Smoak’s diving stop spoils Rangers’ comeback bid

04/26/2014 1:12 AM

04/26/2014 1:12 AM

The first thought that Adrian Beltre had after he sent a liner toward right field in the ninth inning Friday is that he had just given the Texas Rangers the lead.

Elvis Andrus thought Beltre had just given the Rangers a two-run lead in an inning they entered trailing by three.

But Justin Smoak had another thought, and his prevailed on a chilly night at Safeco Field.

Smoak dived to rob Beltre of at least a two-run single, and then turned a game-ending double play to save a 6-5 victory for Seattle in a game they took in the eighth inning against reliever Neal Cotts.

“It was a little surreal when I hit it,” Beltre said. “I thought [Smoak] had no chance. I hit a ball down the line, a right-handed hitter that is normally a pull hitter, and somehow he reacted really fast and made a hell of a play and turned two.”

Smoak’s play ended the Rangers’ winning streak at three games, but the Rangers lost the game when Cotts faltered for the third time this season in the eighth inning.

The left-hander entered with a 3-2 lead but saw Robinson Cano single on the first pitch. Cotts then hit Corey Hart after getting ahead of the cleanup hitter, and saw Stefen Romero reach on a bunt when catcher J.P. Arencibia got in Beltre’s way as he attempted to make a play.

Smoak, who has struggled against lefties in his career, followed with a two-run double, and Kyle Seager delivered an RBI single before manager Ron Washington brought in Alexi Ogando.

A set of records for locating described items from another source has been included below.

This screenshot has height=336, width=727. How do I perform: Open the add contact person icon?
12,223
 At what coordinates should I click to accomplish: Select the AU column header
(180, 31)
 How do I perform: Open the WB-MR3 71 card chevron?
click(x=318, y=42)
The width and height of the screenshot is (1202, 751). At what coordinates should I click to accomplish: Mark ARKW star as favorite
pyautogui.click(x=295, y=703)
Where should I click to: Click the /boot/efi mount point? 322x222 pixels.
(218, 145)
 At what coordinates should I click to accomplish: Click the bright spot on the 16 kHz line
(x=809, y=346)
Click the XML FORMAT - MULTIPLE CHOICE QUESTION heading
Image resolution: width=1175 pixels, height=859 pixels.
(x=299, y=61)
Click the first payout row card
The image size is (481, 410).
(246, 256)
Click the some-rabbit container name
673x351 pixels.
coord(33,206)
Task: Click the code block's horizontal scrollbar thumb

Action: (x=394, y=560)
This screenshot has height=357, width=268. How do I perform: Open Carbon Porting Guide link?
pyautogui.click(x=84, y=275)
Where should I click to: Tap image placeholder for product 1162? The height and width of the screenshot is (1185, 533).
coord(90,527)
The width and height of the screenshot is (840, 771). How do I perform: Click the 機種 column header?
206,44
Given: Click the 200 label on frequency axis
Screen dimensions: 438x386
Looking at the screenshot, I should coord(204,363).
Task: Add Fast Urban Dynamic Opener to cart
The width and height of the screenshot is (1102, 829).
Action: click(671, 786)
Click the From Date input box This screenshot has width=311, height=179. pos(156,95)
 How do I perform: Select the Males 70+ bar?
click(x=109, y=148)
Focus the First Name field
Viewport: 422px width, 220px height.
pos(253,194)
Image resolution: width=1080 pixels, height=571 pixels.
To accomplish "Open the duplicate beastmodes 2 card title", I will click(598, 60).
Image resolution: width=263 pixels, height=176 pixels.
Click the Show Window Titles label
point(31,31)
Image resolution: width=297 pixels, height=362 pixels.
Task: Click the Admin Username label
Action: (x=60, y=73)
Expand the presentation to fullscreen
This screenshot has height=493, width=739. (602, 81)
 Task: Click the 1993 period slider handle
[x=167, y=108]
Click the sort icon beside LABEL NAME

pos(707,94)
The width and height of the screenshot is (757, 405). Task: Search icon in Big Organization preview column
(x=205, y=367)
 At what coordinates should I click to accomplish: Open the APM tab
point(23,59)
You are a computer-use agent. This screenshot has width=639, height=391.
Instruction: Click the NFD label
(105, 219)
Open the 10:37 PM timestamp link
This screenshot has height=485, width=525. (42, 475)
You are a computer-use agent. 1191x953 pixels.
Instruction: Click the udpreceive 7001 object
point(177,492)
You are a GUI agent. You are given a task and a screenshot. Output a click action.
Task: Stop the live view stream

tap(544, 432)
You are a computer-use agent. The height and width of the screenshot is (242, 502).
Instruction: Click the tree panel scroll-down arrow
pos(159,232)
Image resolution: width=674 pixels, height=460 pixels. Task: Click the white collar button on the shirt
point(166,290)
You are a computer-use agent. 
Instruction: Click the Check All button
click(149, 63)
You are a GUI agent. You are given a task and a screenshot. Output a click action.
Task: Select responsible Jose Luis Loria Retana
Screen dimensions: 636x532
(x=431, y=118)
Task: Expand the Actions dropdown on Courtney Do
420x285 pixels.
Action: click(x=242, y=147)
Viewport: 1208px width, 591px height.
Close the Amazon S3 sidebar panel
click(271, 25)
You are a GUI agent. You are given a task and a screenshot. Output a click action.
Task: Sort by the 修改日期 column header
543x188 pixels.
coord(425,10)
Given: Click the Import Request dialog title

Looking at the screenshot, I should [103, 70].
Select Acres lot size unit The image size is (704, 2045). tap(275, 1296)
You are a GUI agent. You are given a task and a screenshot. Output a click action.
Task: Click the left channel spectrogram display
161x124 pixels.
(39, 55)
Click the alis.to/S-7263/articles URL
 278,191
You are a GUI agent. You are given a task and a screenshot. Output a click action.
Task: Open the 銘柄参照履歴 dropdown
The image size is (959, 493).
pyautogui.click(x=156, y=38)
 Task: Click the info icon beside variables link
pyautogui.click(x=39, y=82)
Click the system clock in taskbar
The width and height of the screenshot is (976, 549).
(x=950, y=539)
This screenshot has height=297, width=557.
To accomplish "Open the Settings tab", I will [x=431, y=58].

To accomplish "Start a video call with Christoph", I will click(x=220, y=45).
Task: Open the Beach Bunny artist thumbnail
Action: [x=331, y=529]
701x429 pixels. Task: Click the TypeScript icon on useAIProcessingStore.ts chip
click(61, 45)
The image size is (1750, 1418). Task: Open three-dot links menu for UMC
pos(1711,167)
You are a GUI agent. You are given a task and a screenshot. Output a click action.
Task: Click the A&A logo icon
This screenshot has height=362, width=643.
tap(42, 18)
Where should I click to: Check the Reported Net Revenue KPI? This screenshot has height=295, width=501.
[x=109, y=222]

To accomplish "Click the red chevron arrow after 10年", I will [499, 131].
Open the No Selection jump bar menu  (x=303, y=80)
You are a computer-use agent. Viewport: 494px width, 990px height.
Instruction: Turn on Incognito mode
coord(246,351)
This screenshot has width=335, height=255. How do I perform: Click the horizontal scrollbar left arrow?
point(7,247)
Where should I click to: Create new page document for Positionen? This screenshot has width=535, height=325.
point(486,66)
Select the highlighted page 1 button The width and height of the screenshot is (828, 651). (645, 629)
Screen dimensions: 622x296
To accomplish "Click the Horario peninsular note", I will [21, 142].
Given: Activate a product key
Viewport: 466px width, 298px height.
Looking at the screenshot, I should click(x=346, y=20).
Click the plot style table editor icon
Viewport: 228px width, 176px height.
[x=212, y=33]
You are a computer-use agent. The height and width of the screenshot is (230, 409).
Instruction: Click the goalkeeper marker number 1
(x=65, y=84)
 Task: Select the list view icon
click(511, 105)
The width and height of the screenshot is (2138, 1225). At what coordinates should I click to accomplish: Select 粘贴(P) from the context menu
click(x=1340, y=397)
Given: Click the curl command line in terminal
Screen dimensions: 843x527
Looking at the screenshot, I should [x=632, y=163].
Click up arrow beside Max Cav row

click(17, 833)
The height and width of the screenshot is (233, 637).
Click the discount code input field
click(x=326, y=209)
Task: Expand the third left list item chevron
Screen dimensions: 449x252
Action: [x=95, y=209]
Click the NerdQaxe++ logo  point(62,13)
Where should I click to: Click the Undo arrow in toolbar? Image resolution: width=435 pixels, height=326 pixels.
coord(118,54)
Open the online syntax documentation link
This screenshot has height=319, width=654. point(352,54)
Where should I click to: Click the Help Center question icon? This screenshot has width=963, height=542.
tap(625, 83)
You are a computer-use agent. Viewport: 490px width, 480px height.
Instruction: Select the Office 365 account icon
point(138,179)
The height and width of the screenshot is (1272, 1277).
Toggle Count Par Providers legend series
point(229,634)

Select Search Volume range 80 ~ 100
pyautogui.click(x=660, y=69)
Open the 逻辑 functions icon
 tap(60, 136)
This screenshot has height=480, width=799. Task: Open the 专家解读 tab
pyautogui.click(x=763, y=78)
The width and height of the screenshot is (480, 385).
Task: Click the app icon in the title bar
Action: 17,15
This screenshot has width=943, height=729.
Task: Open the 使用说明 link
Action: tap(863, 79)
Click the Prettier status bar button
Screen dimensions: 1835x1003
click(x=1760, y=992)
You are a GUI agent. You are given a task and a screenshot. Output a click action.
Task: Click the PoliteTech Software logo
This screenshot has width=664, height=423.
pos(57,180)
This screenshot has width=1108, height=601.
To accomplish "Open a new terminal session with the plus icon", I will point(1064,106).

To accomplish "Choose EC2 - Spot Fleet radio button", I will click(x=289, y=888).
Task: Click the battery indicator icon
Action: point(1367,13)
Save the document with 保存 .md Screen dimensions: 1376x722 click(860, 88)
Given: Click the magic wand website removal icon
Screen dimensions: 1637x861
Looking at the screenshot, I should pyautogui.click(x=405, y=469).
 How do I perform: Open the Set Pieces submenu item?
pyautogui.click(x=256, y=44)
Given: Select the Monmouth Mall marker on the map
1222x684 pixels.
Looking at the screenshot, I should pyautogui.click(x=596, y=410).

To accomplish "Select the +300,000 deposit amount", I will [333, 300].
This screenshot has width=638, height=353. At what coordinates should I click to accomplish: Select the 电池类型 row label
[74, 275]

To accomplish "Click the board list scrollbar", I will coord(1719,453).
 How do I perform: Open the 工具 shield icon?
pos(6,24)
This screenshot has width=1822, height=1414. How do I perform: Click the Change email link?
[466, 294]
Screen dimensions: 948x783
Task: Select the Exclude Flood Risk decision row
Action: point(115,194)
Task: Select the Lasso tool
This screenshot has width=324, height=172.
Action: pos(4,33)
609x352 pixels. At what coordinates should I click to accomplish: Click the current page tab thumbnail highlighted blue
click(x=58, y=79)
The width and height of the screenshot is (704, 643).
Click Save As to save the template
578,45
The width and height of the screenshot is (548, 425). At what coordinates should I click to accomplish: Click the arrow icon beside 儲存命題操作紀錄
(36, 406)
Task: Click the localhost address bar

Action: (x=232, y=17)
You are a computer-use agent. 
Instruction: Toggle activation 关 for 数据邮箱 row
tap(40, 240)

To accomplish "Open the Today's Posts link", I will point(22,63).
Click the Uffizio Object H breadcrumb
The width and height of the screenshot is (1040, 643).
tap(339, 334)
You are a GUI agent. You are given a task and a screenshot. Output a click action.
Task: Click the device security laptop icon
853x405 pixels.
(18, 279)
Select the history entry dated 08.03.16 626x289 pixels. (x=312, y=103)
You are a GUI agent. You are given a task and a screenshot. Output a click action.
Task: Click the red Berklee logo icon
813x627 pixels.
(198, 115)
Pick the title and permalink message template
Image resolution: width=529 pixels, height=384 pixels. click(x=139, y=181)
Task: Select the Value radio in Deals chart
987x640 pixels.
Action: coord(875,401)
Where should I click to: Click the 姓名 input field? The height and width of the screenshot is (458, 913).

Cotts (1-2) didn’t retire any of the five batters he faced, and four of them scored.

“I didn’t pitch very well, that’s my main thought,” said Cotts, who blew a 4-3 lead April 5 at Tampa Bay and surrendered the game-winning homer to David Ortiz on April 9 at Boston. “I didn’t get an out.”

The Rangers entered the ninth down 6-3. But they loaded the bases with one out against Fernando Rodney, who walked Michael Choice to force in one run and then walked Andrus to push in another and put the tying run at third.

That brought up Beltre, who lined a 1-1 pitch that Smoak snagged. Andrus was easily doubled off.

“I knew everybody was going to score,” Andrus said.

Beltre, playing his first game back after a 15-day stay on the disabled list, had the Rangers’ only RBI in a game that saw them score on two wild pitches and the two ninth-inning walks.

Arencibia broke an 0-for-19 slide with a double in the third and scored two batters later on a wild pitch by Roenis Elias, and he was batting in the sixth when Prince Fielder scored the go-ahead run on a ball to the backstop.

Robbie Ross allowed two runs on six hits in three innings, and he matched the club record by hitting three batters. But it was a nice rebound start for Ross, who allowed seven runs (four earned) Sunday in a 16-2 loss to Chicago.

His penchant for hitting batters, though, finally got him in the fifth, after a double play had erased an error on Beltre to start the inning. Ross, though, hit Abraham Almonte, and Willie Bloomquist followed with single.

Cano, who had grounded out in the third with runners at first and second and two outs, laced a double to left field over Choice’s head to score both runners and tie the game at 2-2.

But the Rangers went back in front moments later in the sixth. Fielder singled with one and went to third on a double by Alex Rios. After Donnie Murphy bounced out, Fielder came home on a wild pitch by Domonic Leone as Arencibia batted for a 3-2 lead.

Cotts, though, had another rough eighth inning, and the Rangers again couldn’t overcome it, thanks to a remarkable play by their first-round pick in 2008.

“It’s just tough to swallow,” Beltre said. “Everybody had a great at-bat trying to battle back. I was just looking for a pitch high over the plate so I could drive it to the outfield. I put a good swing on it, and Smoak made a hell of a play that saved the game. What else can you say?”